_Given task:_
Please return the records below word for word, with the pictures left out.

— BEGIN —

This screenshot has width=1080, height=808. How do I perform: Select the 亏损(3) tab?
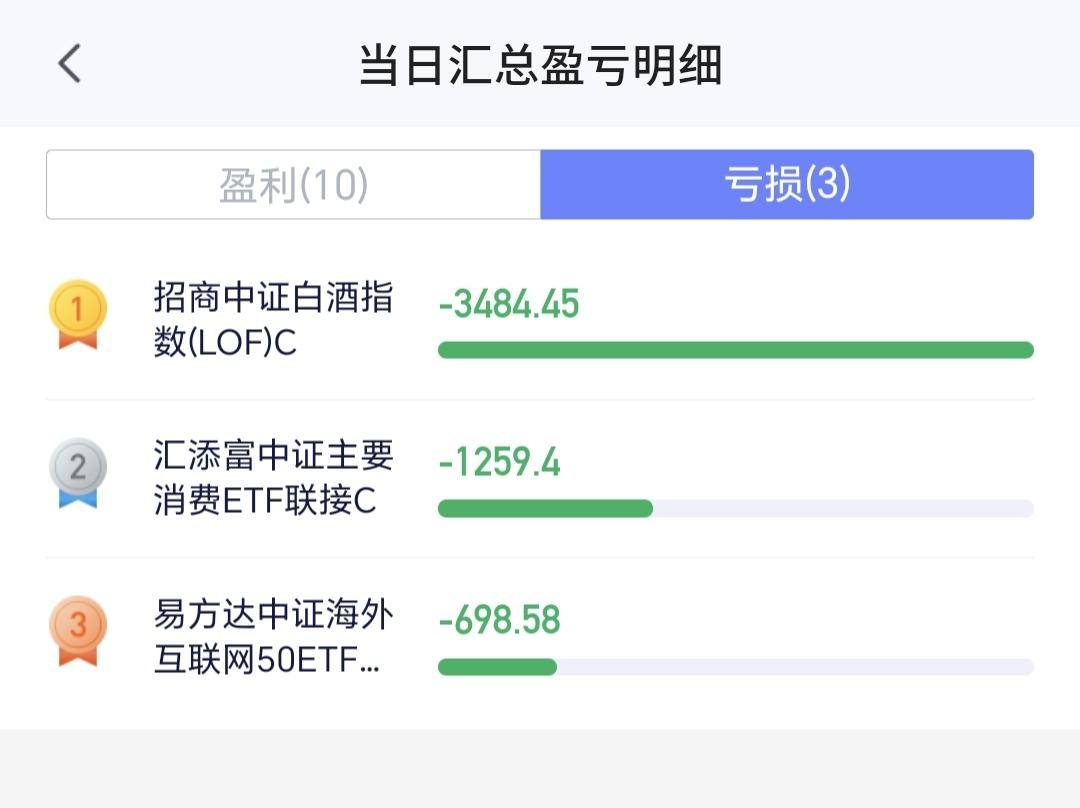point(787,185)
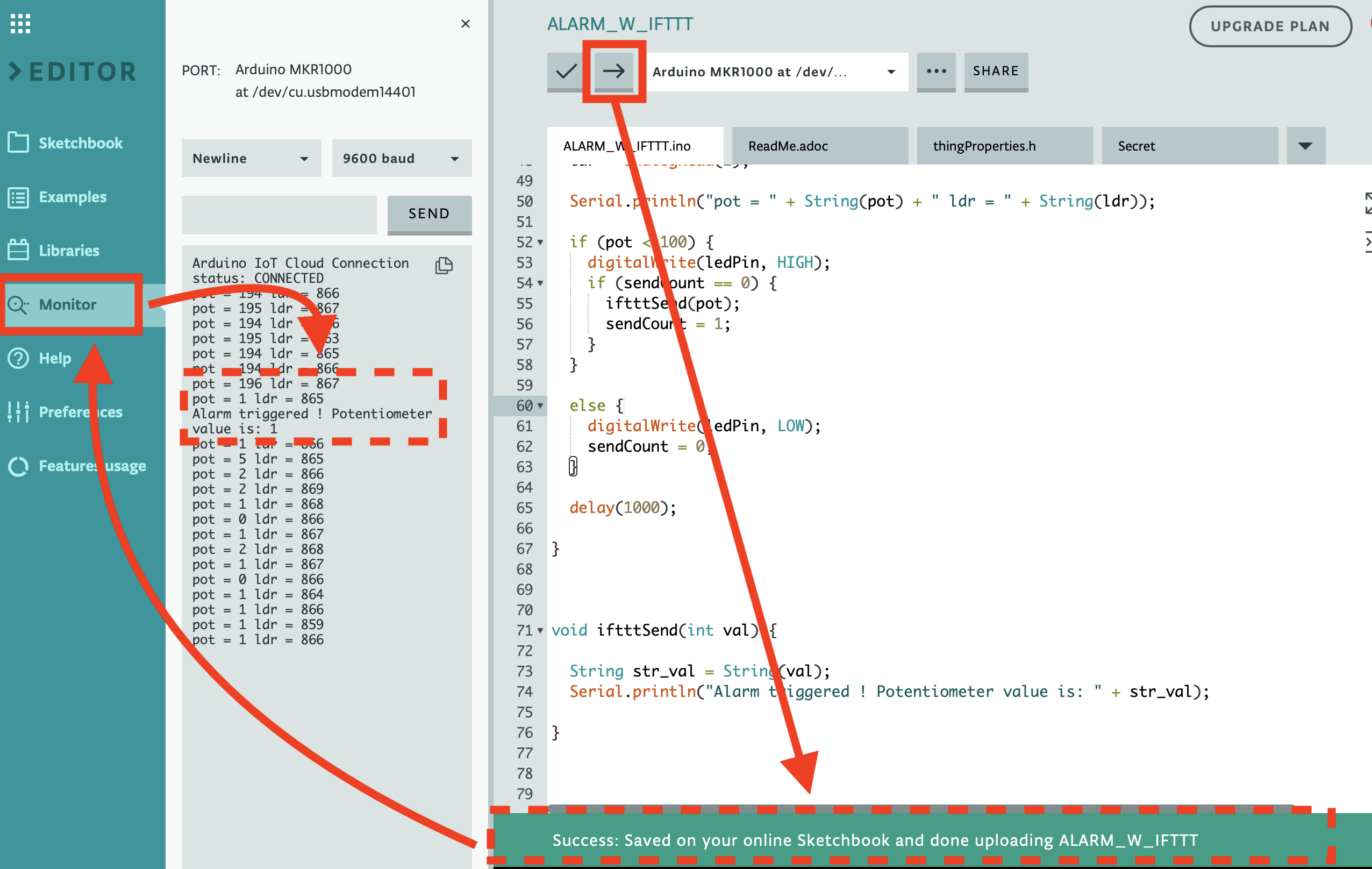This screenshot has height=869, width=1372.
Task: Open the Examples panel
Action: [x=75, y=196]
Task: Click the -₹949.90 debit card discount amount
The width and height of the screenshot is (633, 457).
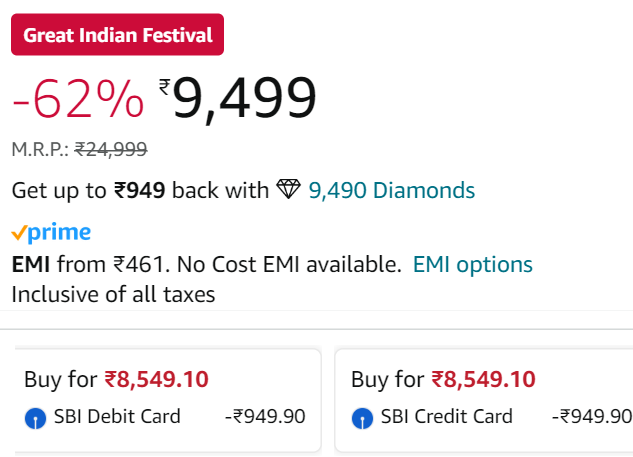Action: click(x=265, y=416)
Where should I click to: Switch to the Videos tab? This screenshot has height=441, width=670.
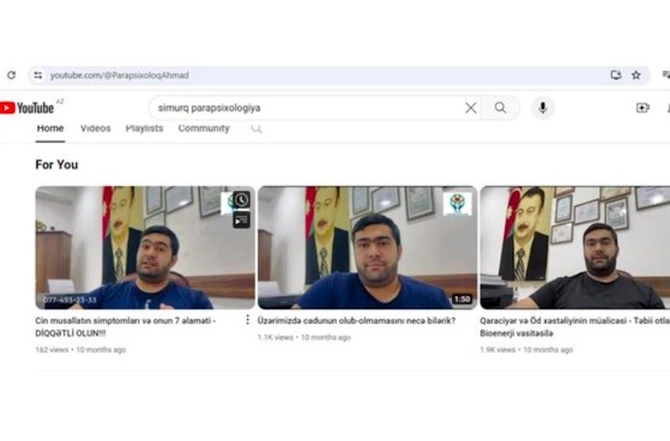point(96,128)
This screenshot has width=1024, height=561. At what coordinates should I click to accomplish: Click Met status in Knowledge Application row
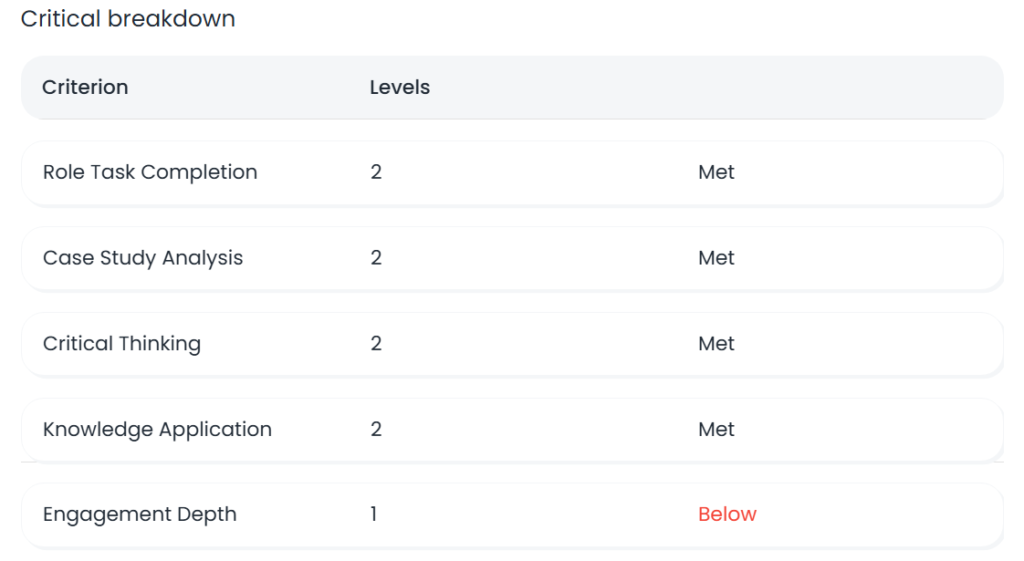click(x=716, y=429)
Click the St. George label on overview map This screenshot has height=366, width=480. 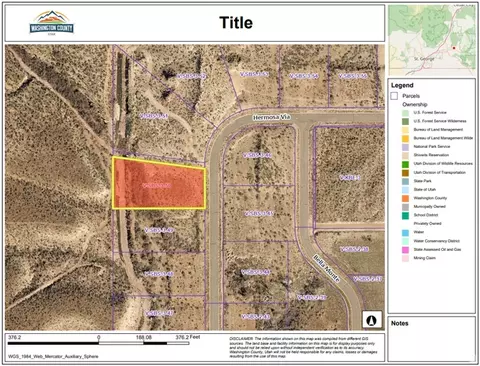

— END —

_Exercise response:_
This screenshot has width=1080, height=808. How do I perform: Select the 亏损(3) tab?
point(787,185)
This screenshot has height=869, width=1372.
Task: Open the Examples panel
Action: [x=75, y=196]
Task: Click the -₹949.90 debit card discount amount
The width and height of the screenshot is (633, 457).
Action: click(x=265, y=416)
Where should I click to: Switch to the Videos tab? This screenshot has height=441, width=670.
point(96,128)
This screenshot has width=1024, height=561. At what coordinates should I click to accomplish: Click Met status in Knowledge Application row
click(x=716, y=429)
Click the St. George label on overview map This screenshot has height=366, width=480. 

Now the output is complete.